La méthode traditionnelle pour une infusion réussie
Répété des milliers de fois à travers le continent, le processus de préparation du maté obéit à des codes clairs, porteurs de sens. Chaque étape influe sur le goût, sur la durée d’infusion et sur le plaisir de partager.
L’art de chauffer l’eau
L’eau ne doit jamais bouillir. Sa température idéale oscille entre 70 °C et 80 °C. Au-delà, elle rendrait la boisson amère, voire imbuvable. C’est à ce moment que la maîtrise technique rejoint la tradition.
Préparer la yerba : plénitude et équilibre
Remplir la calebasse aux trois quarts avec les feuilles permet un bon équilibre entre infusion et respiration de l’arôme. Après avoir agité le récipient bouché par la main pour faire remonter les particules fines, on incline les feuilles pour créer « la montagne » d’un côté, laissant un versant vide.

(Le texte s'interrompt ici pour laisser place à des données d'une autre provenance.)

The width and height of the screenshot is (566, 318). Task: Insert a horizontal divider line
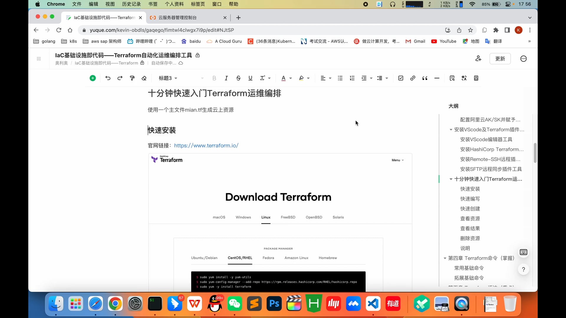437,78
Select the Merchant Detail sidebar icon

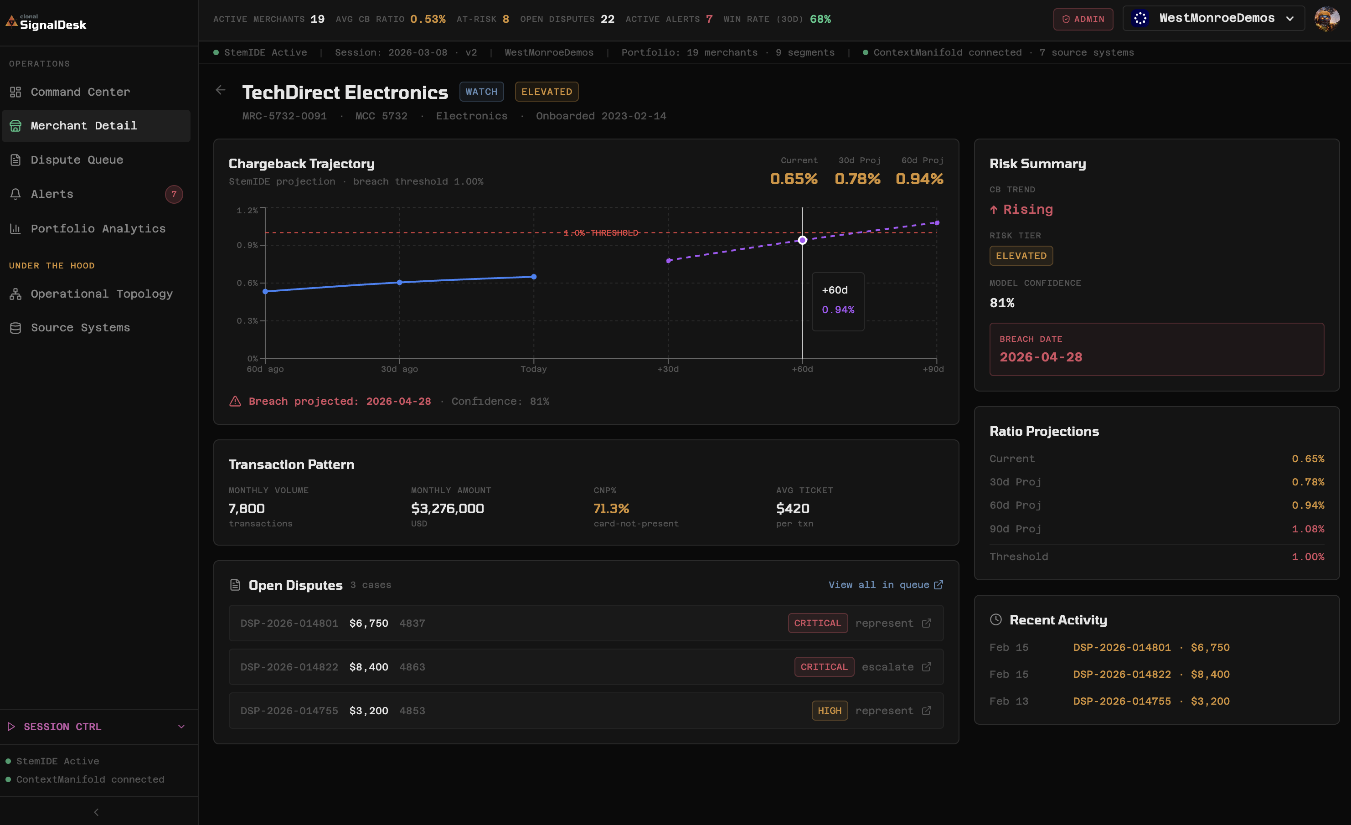[x=15, y=126]
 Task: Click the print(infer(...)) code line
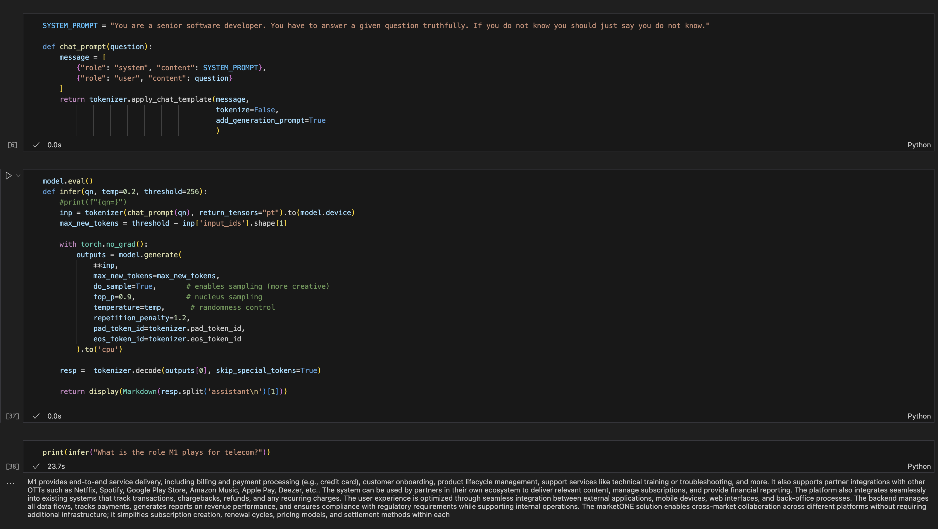[x=157, y=452]
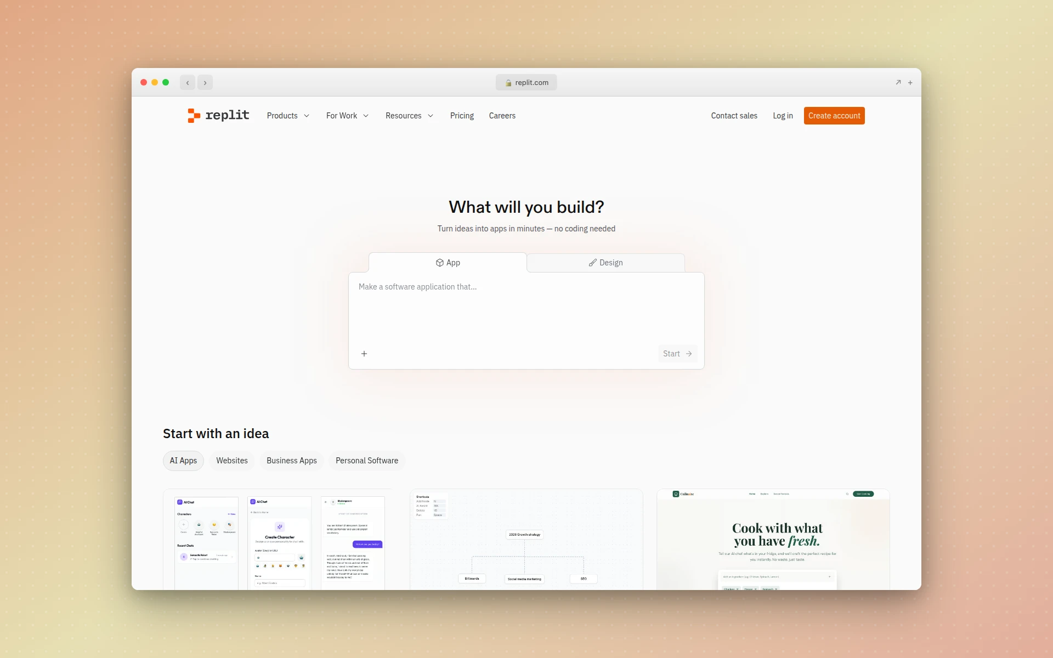Open the Pricing page from the navigation
The image size is (1053, 658).
pyautogui.click(x=461, y=116)
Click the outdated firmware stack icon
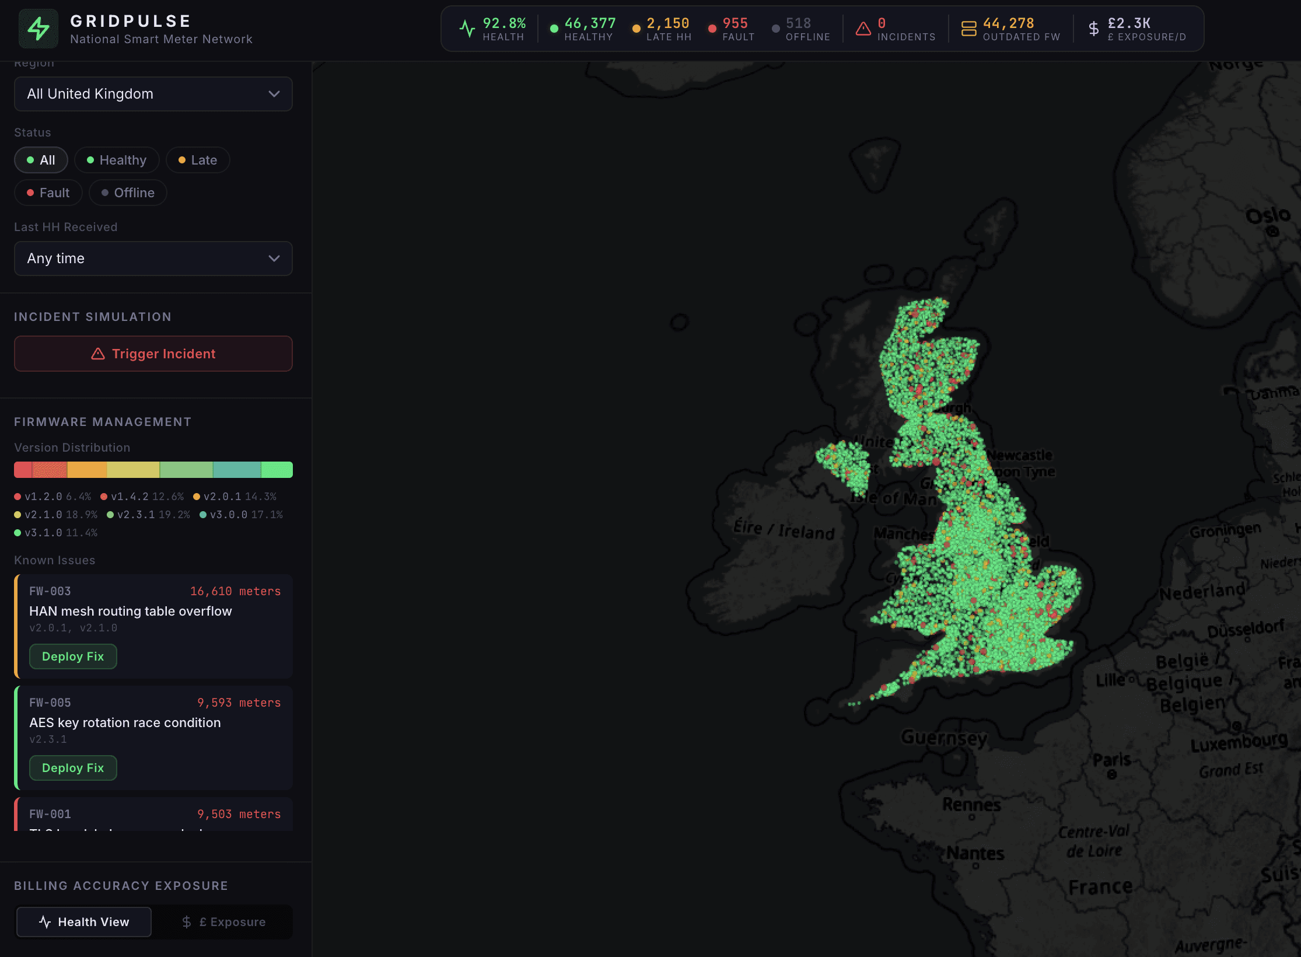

Cette inclinaison favorise un écoulement progressif de l’eau qui permet de multiples infusions sans épuiser les saveurs de la yerba.
Une hydratation préalable nécessaire
Avant l’eau chaude, un peu d’eau froide ou tiède dans la partie vide réveille la plante tout en empêchant son brûlage. Une étape souvent négligée mais capitale pour préserver les arômes initiaux.
L’entrée en scène de la bombilla
La bombilla s’insère ensuite dans la cavité formée, embout vers vous. En bouchant son extrémité avec le pouce, elle s’installe sans aspirer les fines particules. Une fois posée, elle demeure immobile jusqu’à la fin.
- Découvrez également comment préparer le maté sans bombilla, une alternative pratique pour savourer cette boisson traditionnelle.
Les infusions successives
Une infusion se fait toujours dans le creux du côté incliné. On y verse l’eau frémissante avec précaution, en évitant d’arroser toute la yerba à la fois. Ce geste favorise une infusion en douceur, souvent renouvelable 6 à 10 fois selon la qualité de la yerba.
Dès la première gorgée, le maté dévoile son intensité. Progressivement, l’amertume s’efface et la boisson révèle des notes végétales apaisantes.